As writers, we are taught that the beginning and ending of a story must be both meaningful and memorable, or else the story in between doesn’t matter. Really? Fiction is meant to be reflective of real life, so it can help us better understand real life. But few of us remember our births, and it remains to be seen whether we’ll remember our deaths, so how can that mean that our life stories in between those bookends don’t matter? I don’t know my mother’s beginning, and we have not yet come to her end, but her life matters immensely to me, which is why deciding on hospice for her is one of the most important decisions I’ll ever face.
I once gave her a framed print that said, “A Girl’s Best Friend is Her Mother.” I was somewhere in my adulthood at the time, well past those teen years when my mom and I didn’t see eye to eye, and well into my own years as a parent, but long before she started sliding down life’s steep hill.

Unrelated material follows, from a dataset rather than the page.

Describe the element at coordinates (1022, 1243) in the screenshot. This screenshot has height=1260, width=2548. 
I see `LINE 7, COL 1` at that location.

At that phase in my life, she indeed was my best friend, always happy to hear my voice calling, always willing to listen without doling out advice. She made me feel like a valuable person in a way that others didn’t or couldn’t. And yet, there was always a thin wall between us; we were two very different people, and there was something unnamable that prevented her from really understanding who I was. As time has worn on, that wall has thickened the way arteries build up with plaque, and Loss has already come calling.
In “Escape from Spiderhead,” (Tenth of December, George Saunders) a dying character says that his only regret “was Mom. I hoped someday, in some better place, I’d get a chance to explain it to her, and maybe she’d be proud of me, one last time, after all these years.” In my case, it looks like Mom will be passing on before me (whether or not we decide to go the hospice route), but the chronology of parting ways, or how memorable her ending might be, isn’t what matters. It’s the loss of a relationship–no matter its flaws. The recognition that my chances for getting her to understand me better–to be proud of me–are dissipating. And the fear that the story behind her life will no longer matter to the world.